> Do this
Change "new window" to "new tab" in the lines from the line with "[Cookiebot by Usercentrics" up to and including the line with "Show details (660, 693)". Return only those lines, with everything else left the same.

> Entries supplied
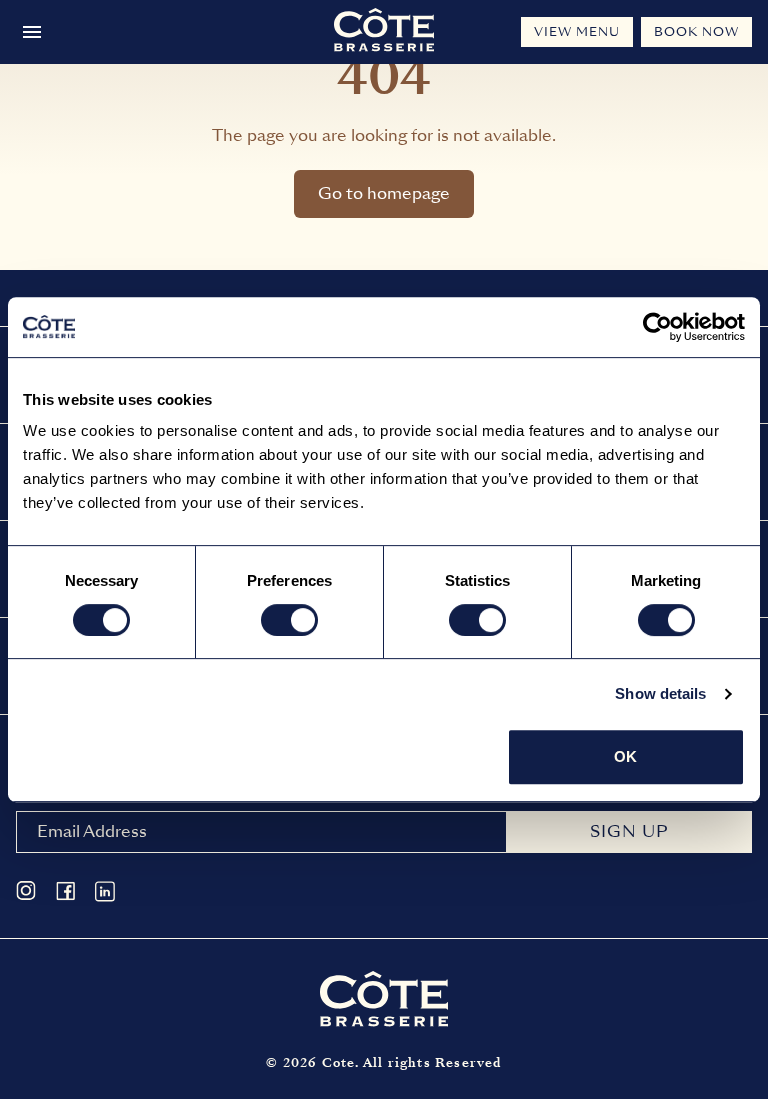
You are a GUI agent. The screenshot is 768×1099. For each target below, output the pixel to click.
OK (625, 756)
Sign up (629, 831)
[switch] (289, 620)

==

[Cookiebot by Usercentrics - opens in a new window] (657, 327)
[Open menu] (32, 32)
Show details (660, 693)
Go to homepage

==

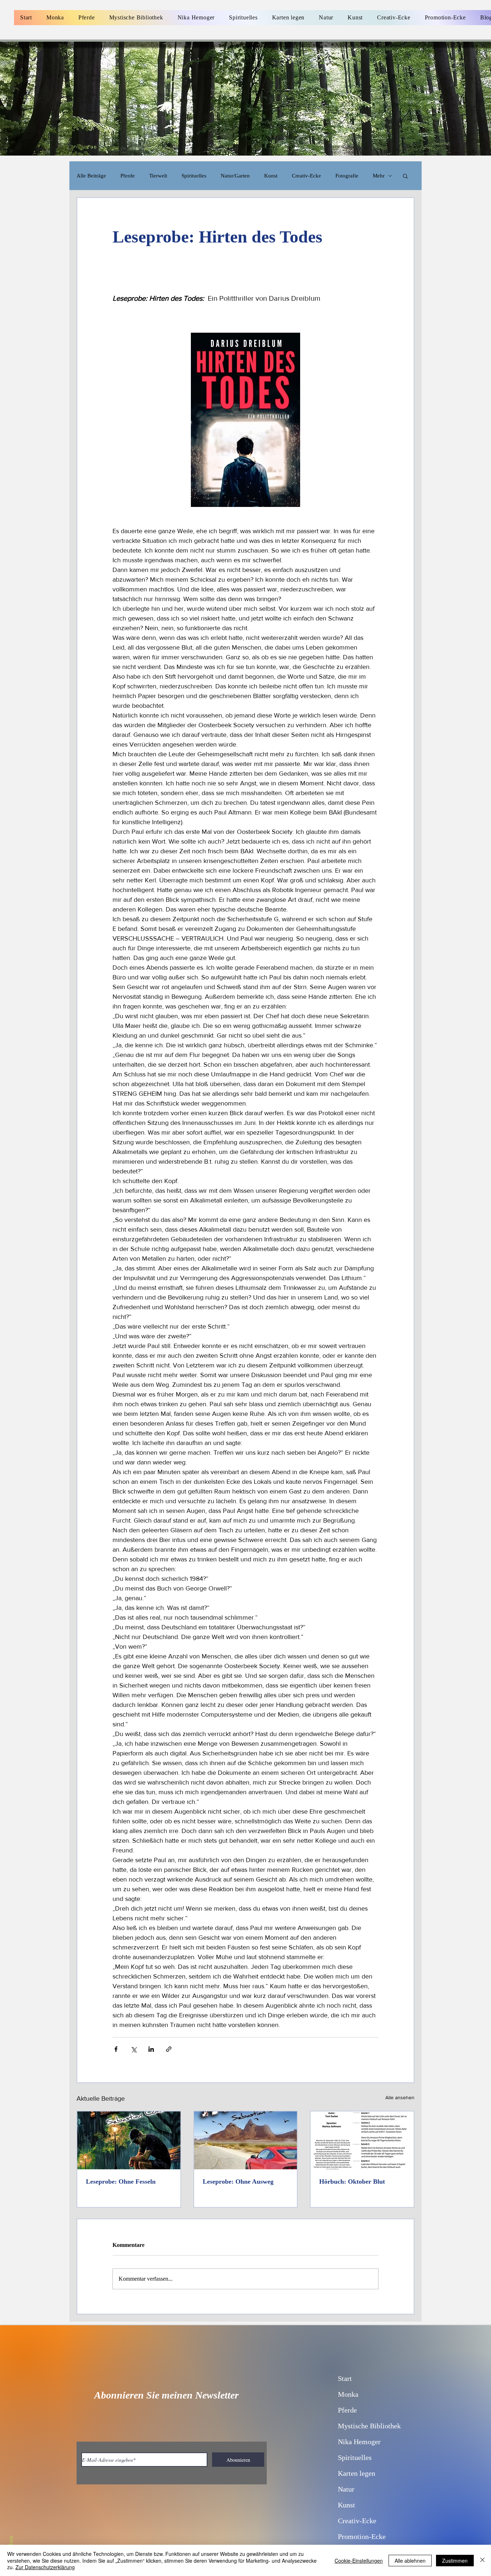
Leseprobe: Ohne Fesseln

> Correct answer
[Cookiebot by Usercentrics - opens in a new tab] (657, 327)
[Open menu] (32, 32)
Show details (660, 693)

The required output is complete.